Assim e para mais ainda, perante
a leviandade nacional e regional,
face às potenciais vulnerabilidades que
a indigitação das Lajes contém como Aeroporto,
e agora, como já salientámos – com a inadmissível
menorização institucional açoriana
atingindo o cúmulo da pura ficção
(para não dizer temerária falsidade) de
que se poderia “ter confiança no dispositivo
montado [?] ao nível da Região”, e cujo planeamento estaria “a decorrer em
estreita articulação” com a DGS e com o SRPCBA – alegando-se até que o Arquipélago possuiria um “plano de contingência regional para casos
específicos, dado que a Região tem características distintas do continente, mas
integra-se do plano nacional” –, comprova-se e confirma-se que “não houve [sequer!] formação” de quaisquer “equipas médicas” nos Açores, e que esta “É
uma situação nova.
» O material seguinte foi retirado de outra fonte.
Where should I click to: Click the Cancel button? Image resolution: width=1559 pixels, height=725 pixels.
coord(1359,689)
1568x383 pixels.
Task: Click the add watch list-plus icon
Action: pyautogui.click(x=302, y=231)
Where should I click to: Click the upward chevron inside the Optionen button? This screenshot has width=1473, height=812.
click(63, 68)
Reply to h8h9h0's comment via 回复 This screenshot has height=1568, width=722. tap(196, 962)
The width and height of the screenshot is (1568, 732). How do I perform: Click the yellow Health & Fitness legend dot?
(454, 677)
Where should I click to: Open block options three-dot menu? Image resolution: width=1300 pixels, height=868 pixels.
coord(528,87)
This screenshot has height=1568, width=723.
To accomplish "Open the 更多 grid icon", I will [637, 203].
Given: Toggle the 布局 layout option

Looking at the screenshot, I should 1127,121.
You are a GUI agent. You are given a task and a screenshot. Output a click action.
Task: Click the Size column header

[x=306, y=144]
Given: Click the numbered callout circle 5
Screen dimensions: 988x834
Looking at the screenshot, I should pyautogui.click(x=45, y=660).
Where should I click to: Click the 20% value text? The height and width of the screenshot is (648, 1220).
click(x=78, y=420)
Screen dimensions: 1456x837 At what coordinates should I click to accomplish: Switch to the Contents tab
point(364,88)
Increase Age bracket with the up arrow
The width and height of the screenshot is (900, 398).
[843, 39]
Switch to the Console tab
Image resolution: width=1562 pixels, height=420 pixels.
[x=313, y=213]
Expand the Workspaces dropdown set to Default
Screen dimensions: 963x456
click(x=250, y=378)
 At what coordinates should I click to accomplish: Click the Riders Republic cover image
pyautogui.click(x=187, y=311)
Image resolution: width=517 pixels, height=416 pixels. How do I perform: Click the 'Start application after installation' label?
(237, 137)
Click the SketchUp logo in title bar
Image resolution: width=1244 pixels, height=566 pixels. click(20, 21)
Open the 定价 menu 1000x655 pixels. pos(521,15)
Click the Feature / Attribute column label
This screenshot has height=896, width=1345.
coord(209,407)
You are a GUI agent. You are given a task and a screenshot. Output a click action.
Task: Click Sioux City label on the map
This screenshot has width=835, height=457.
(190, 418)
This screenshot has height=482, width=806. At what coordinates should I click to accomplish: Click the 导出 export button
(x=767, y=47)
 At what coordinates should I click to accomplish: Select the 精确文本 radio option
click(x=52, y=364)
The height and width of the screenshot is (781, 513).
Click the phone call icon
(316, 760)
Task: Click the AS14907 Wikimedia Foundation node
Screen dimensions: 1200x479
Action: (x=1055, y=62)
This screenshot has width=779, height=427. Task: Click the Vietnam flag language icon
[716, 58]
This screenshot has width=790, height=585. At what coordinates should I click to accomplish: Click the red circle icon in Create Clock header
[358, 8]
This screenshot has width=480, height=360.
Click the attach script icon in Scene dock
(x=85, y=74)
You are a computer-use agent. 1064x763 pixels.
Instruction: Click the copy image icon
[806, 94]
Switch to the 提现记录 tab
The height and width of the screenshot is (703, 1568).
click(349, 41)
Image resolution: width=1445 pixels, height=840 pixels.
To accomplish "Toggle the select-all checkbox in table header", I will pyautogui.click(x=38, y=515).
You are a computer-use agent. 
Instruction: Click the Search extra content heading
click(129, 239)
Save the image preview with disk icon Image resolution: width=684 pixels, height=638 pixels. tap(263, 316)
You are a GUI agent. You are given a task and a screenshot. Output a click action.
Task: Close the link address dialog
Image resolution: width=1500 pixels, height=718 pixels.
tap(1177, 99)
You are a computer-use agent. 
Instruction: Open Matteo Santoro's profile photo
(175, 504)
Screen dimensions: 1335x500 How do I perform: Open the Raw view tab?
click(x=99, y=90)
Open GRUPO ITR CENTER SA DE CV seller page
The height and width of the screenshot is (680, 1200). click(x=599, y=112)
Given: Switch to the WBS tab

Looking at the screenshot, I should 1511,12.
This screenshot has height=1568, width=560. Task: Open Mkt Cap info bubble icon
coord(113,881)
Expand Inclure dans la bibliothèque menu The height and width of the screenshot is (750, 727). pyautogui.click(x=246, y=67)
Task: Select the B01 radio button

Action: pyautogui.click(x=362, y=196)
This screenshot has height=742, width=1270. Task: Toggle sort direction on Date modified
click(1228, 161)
Sabemos a teoria, mas não a prática” (sic)!
– Realmente, repita-se, tudo
neste caso permanece um perigoso
retrocesso se o comparamos, por exemplo, com as ameaças do H5N1, onde ao
menos não esperávamos (em ambulância?!)
que um Falcon de Lisboa, alertado pelo 112, viesse aterrar no nosso quintal...,
até porque aqui, à semelhança do que foi feito lá no Continente para a gripe
pandémica de 2006/07, “uma estrutura foi montada, circuitos foram criados de
novo e a máquina de enfrentar uma epidemia (...) ficou oleada.
“ (...) Parece-nos [ao Colégio da Especialidade de Saúde
Pública da Ordem dos Médicos, e também a nós, nos Açores] que essa
experiência anterior pouparia – imediatamente
e logo nas nossas ilhas e Região
Autónoma – na ameaça de crise actual, tempo e dores de cabeça”, tanto mais
quanto, “salvo melhor informação que, até agora, não chegou ao conhecimento do
público ou da generalidade dos profissionais de saúde (médicos, enfermeiros,
profissionais de laboratório, pessoal administrativo, pessoal auxiliar de apoio
a cuidados médicos) nenhuma orientação,
integrada e global, que inclua desde uma estratégia nacional para lidar com
o problema até à emissão de informação que responda às perguntas e ansiedades
do público em geral e dos profissionais de saúde em particular”!
– E depois, com todas essas (ir)responsabilidades governamentais
açorianas e lisboetas, bem à vista de todos, é um tremendo ónus que se está a fazer recair sobre toda a população regional e nacional, sem falarmos nos riscos e tremendos comprometimentos que assim sobremaneira pendem sobre a
Força Aérea Portuguesa (e sobre a própria presença e logística norte-americanas...)
nos Açores, quando se sabe dos paralelos
empenhos em marcha, pelo mesmo Governo central português, em acudir (e
bem!), no estrangeiro, ao circulatório terreno
geográfico e humano africano, na Guiné e em Cabo Verde...
_________
Em "Diário Insular" (Angra do Heroísmo, 24.10.2014).